-- SET OF TASKS --
1. List every year that appears in the passage about the house on 2475 Glendower Place.
2. According to the passage about the house on 2475 Glendower Place, what illness caused Florence Schumacher's death?

-- EXTRACT PROVIDED --
• • • •

Attorney Lisa Bloom bought it at auction for $2.29 million, but within three years she put it back up for sale. A large portion of the home was gutted in an effort to renovate it, but further remodeling stopped due to additional expenses required to meet local ordinances. It sold in July 2021, for $2.35 million, suffering a loss after the cost of the renovations
Less you believe the Perelson's were the only ones to suffer premature and unexpected death, it started many years before with the first owners of the house on 2475 Glendower Place. The home was built in 1925, for Harry Schumacher, a fruit shipper and his wife. They did not live long to enjoy their new home. Florence Schumacher died July 1, 1928, at age 41 from heart disease. The day after her burial Harry Schumacher became ill and died July 30, from pneumonia, he was 41 years old as well. In 1932, the Schumacher estate was offered on auction. This included the house and the furnishings.

• • • •

-- DATA PROVIDED --

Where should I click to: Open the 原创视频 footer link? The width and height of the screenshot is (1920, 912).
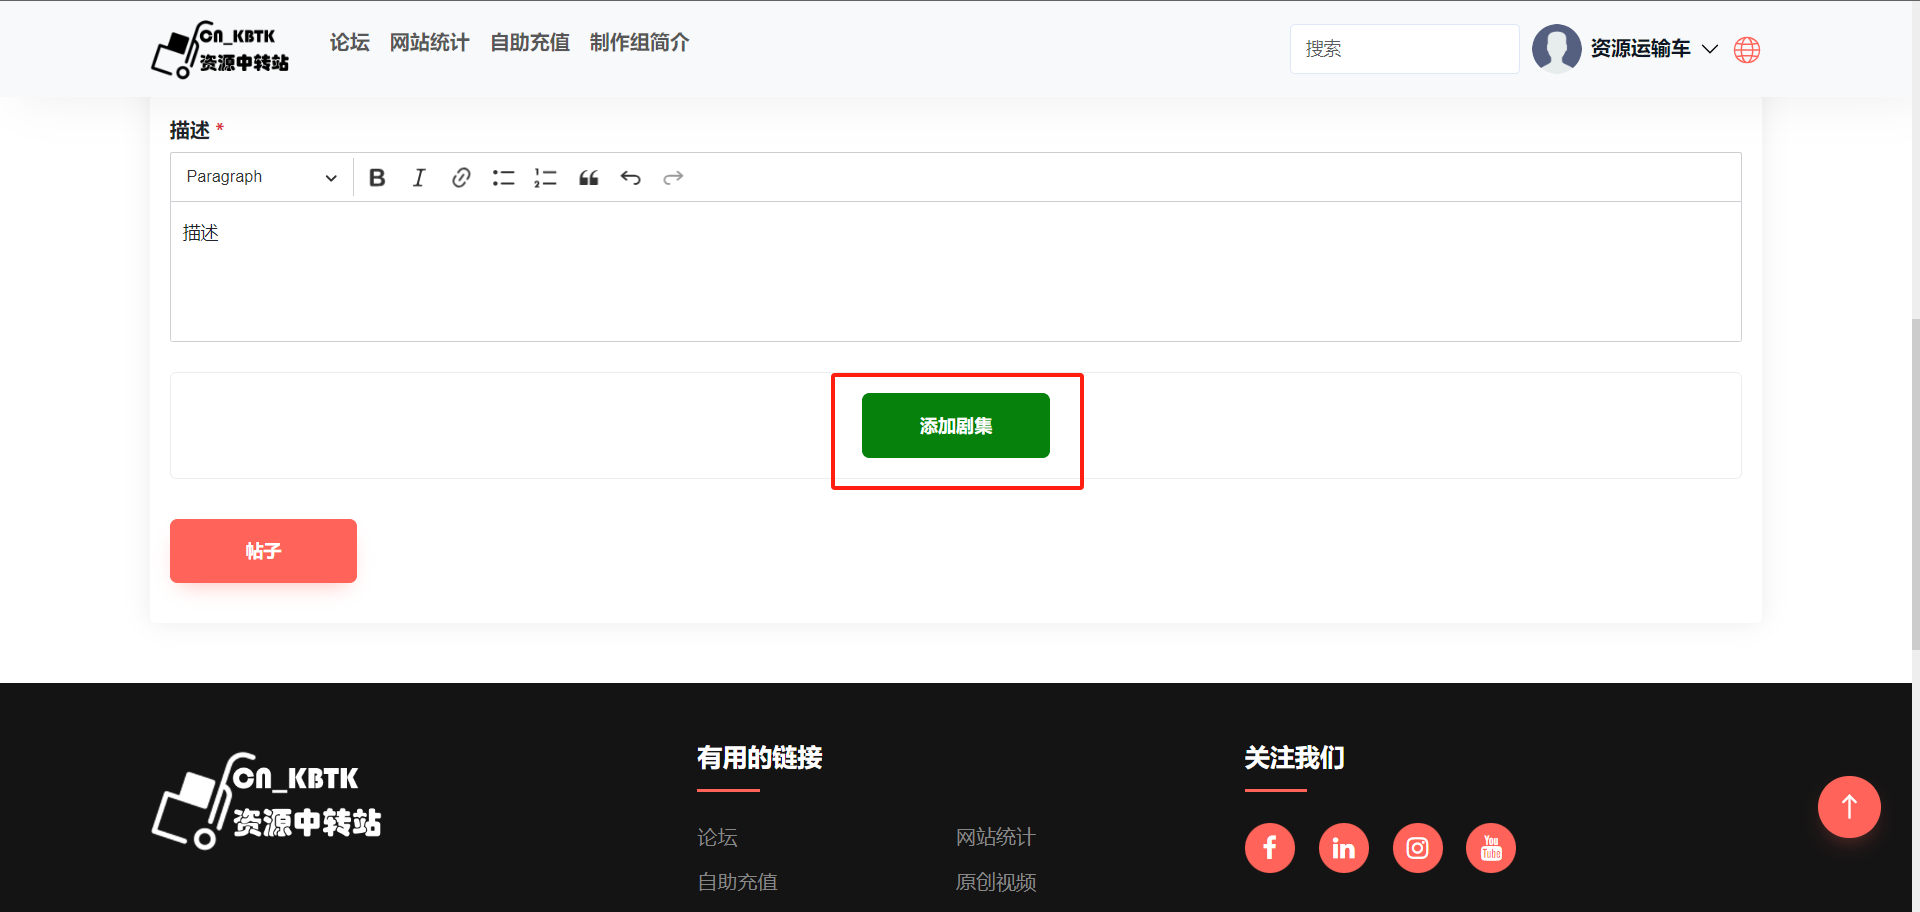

• • • •

-- PER-TASK ANSWERS --
1. 2021, 1925, 1928, 1932

2. Heart disease.